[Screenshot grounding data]
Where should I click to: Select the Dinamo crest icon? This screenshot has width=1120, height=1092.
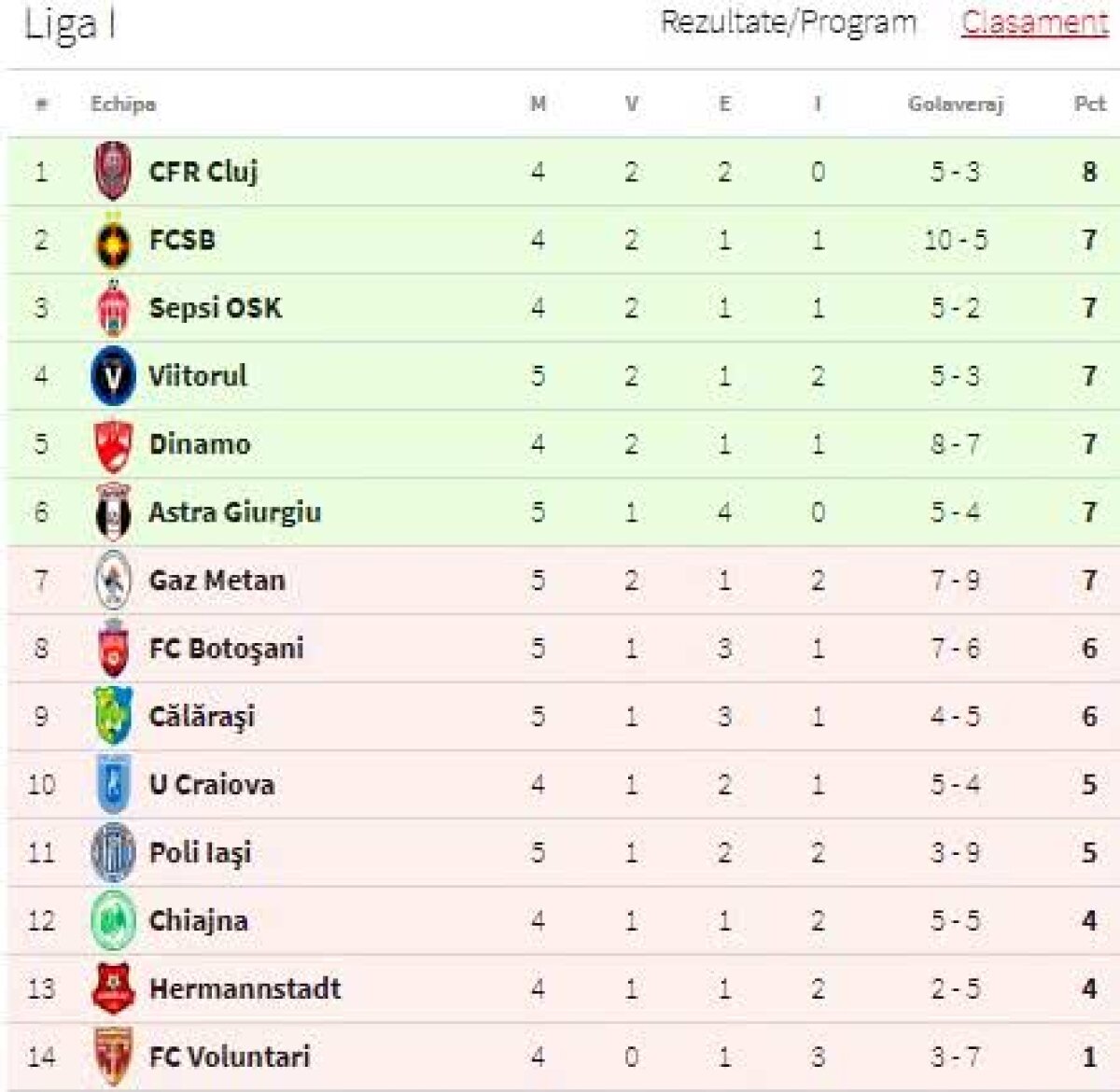point(114,443)
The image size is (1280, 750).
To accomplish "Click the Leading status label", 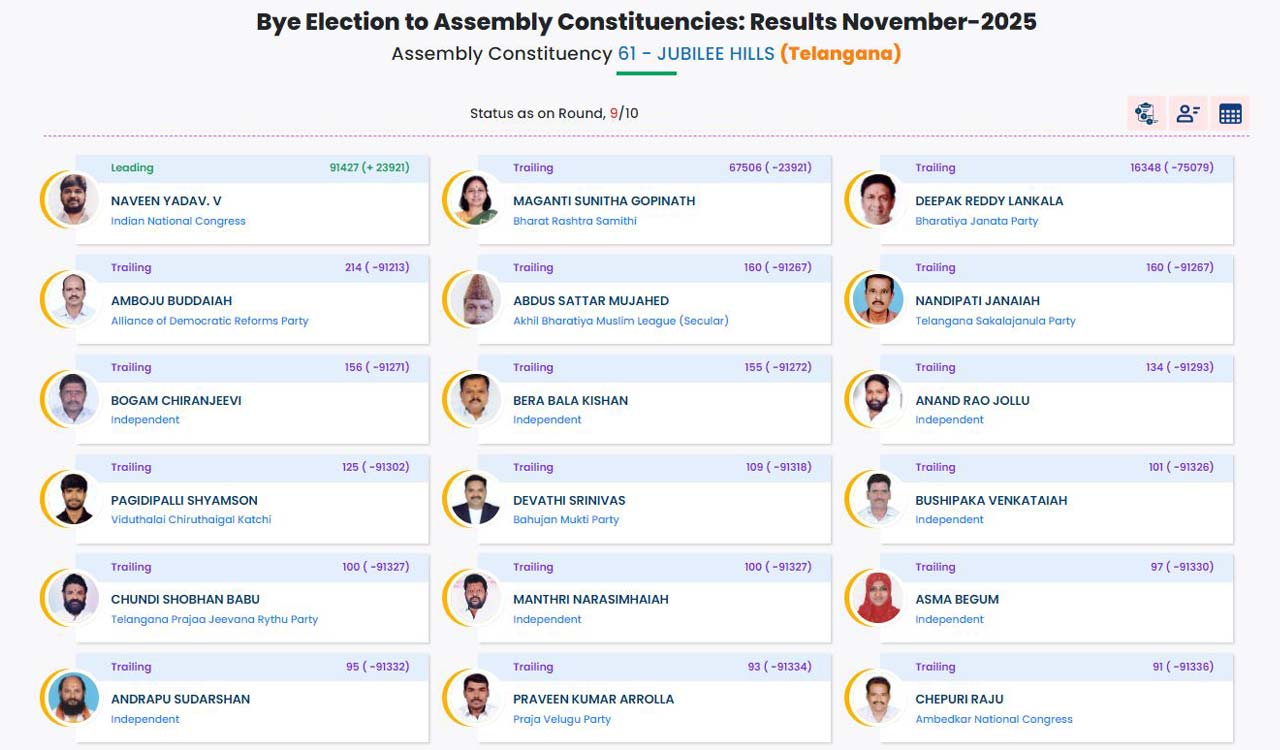I will click(x=134, y=167).
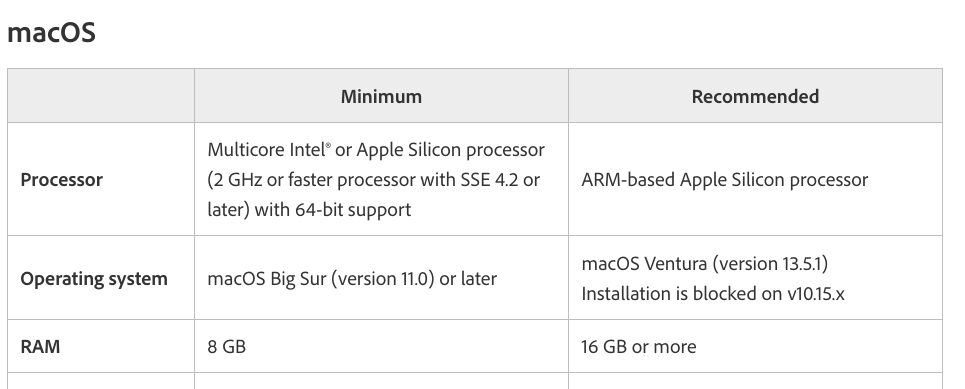Click the words Big Sur in the table
This screenshot has height=389, width=965.
298,279
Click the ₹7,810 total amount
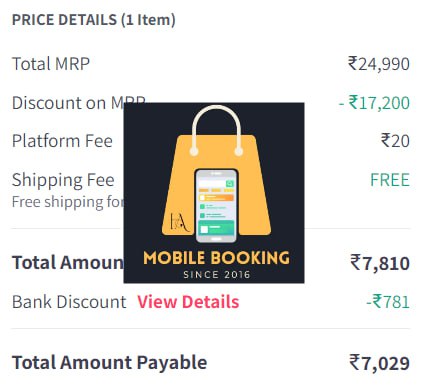Viewport: 429px width, 386px height. 380,263
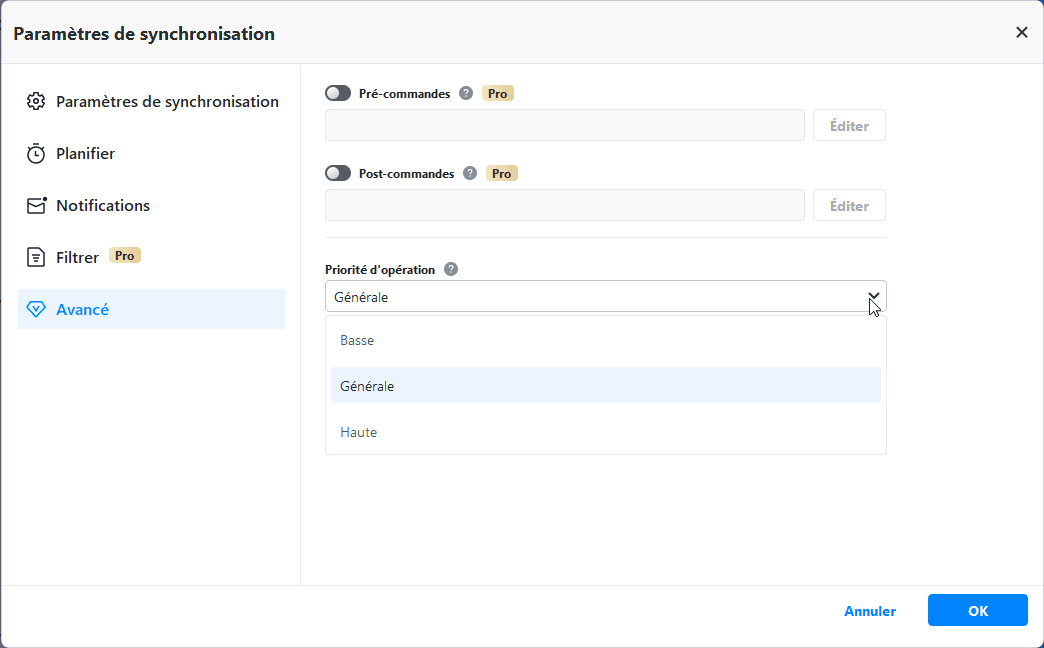Enable the Pré-commandes toggle switch
Viewport: 1044px width, 648px height.
[x=338, y=94]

What is needed:
Transcribe exactly each line of the records from the start up to and including the one with "The image size is (1280, 750).", and leave out every picture.

Answer to this task:
Where should I click to: Select the Dinamo crest icon? This screenshot has width=1120, height=1092.
point(114,443)
The image size is (1280, 750).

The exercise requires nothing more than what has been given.